Sent from my HTC One S using Tapatalk 2


----------



## painty (Jul 25, 2011)

glevum said:


> I have been using these for espresso for 5-6 years. Nothing fancy, cheap, nice thick wall, easy pick up and white as an espresso cup should be!


Like those Segafredo cups - very chunky. BTW, do you drive a Focus, Glevum?

Always fancied some Danesi cups


----------



## shrink (Nov 12, 2012)

no problem. A friend (relative almost) of mine is starting up a business in Edinburgh and will be a main UK dealer for Inker as well as Rocket machines, Eureka grinders and some Fracino bits and bobs. Will be nice to have someone local selling good kit!


----------



## glevum (Apr 4, 2013)

Like those Segafredo cups - very chunky. BTW, do you drive a Focus, Glevum?

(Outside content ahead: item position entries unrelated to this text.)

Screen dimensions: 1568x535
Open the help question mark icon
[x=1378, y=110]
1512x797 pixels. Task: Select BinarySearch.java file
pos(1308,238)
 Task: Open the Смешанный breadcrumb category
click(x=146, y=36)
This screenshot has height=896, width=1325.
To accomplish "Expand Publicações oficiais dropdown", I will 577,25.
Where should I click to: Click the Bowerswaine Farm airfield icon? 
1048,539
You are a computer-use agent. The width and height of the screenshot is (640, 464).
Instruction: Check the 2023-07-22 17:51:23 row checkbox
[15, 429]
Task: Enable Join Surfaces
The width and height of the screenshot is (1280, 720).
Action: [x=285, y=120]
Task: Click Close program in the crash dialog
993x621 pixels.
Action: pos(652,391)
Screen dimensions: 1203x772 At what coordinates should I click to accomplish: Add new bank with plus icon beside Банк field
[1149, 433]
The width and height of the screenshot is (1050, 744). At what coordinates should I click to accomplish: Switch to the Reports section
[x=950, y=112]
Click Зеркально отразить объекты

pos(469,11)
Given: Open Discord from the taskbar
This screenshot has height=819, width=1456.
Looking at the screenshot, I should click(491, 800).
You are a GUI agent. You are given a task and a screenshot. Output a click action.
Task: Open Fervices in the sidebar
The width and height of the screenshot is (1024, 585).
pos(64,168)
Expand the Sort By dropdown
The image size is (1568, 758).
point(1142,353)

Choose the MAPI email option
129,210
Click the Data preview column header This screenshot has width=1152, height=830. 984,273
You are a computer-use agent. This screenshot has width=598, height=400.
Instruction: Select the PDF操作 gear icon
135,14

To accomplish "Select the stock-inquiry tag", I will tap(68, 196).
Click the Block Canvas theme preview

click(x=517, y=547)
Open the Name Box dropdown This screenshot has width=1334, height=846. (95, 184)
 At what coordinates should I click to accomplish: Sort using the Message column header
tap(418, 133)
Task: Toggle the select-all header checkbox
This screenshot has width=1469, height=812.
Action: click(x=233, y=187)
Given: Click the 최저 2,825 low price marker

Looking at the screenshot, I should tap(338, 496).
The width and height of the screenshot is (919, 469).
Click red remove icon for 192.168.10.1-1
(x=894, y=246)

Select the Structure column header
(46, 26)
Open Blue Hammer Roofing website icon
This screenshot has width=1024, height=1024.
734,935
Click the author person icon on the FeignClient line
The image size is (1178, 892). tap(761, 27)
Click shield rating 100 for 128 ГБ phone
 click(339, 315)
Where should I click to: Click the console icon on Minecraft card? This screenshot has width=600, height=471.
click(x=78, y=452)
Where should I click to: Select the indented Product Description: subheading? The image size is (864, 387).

have bought other cups, but always come back to the Segafredo. they just seem right. Like my espresso machine, my car is made in Italy, its a Fiat.


----------



## coffeechap (Apr 5, 2012)

It has to be Italian!


----------



## bubbajvegas (Jan 26, 2013)

I only go for the Italian cups now but my fave have to be my red cafesenza


----------



## glevum (Apr 4, 2013)

bubbajvegas said:


> I only go for the Italian cups now but my fave have to be my red cafesenza


very nice Bubba, well it looks like not many people drink espresso from a glass. I use a shot glass to dial in grinder, but thats it! it just does not taste right in a glass compared to a nice thick wall white cup IMO. Or do you like espresso in a glass?


----------



## bubbajvegas (Jan 26, 2013)

No glass here,when I first started out I thought it was 'cool' to see the crema settle but the taste is completely different in glass to ceramic,probably all psychological but I like ceramic


----------



## painty (Jul 25, 2011)

glevum said:


> Like my espresso machine, my car is made in Italy, its a Fiat.


That's true commitment







I only ask as I was at a petrol station on the A419 yesterday and thought i might have seen you, obviously not


----------



## coffeechap (Apr 5, 2012)

Where is the photo of glevum


----------



## painty (Jul 25, 2011)

He posted in the thread with people and their setups


----------



## glevum (Apr 4, 2013)

it got removed when i had to have a sort out on photobucket, will have to do another after i have had a haircut


----------



## glevum (Apr 4, 2013)

Funny enough i was on the a419 yesterday, was working in Ebley, stroud


----------



## coffeechap (Apr 5, 2012)

painty said:


> He posted in the thread with people and their setups


Ah a man with a sharp eye.......


----------



## Big Tony (Dec 18, 2012)

My missus broke the illy cups that Dave sent to me







I'm currently using a Le Crueset espresso mug which I bought from amazon. £7 delivered and its lovely. Heat retention is great and its perfect for my fat fingers


----------



## painty (Jul 25, 2011)

^ Illy are a wee bit fragile and need a bit of care; I've broken four of a set of six. That's partly why I like the look of the Segafredos - really strong looking handle.



glevum said:


> Funny enough i was on the a419 yesterday, was working in Ebley, stroud


Heh, small world, that's nice country down Stroud way.



coffeechap said:


> Ah a man with a sharp eye.......


Not sharp enough though in the end


----------



## glevum (Apr 4, 2013)

The Segafredo's are built like tanks, had mine about 6 years, get chucked in dishwasher. surprised they have lasted so long with house full of kids n' cats. Quite cheap, i highly recommend them.


----------



## jeebsy (May 5, 2013)

I had an espresso in one of these this morning and thought it was really nice. I've also had my eye on some of these though and now can't decide what to go for. Anyone used either of them?


----------



## mike 100 (Jul 15, 2010)

I have the Enrica black espresso and the small capp cups 6oz I think, good quality quite thick and seem pretty tough too.


----------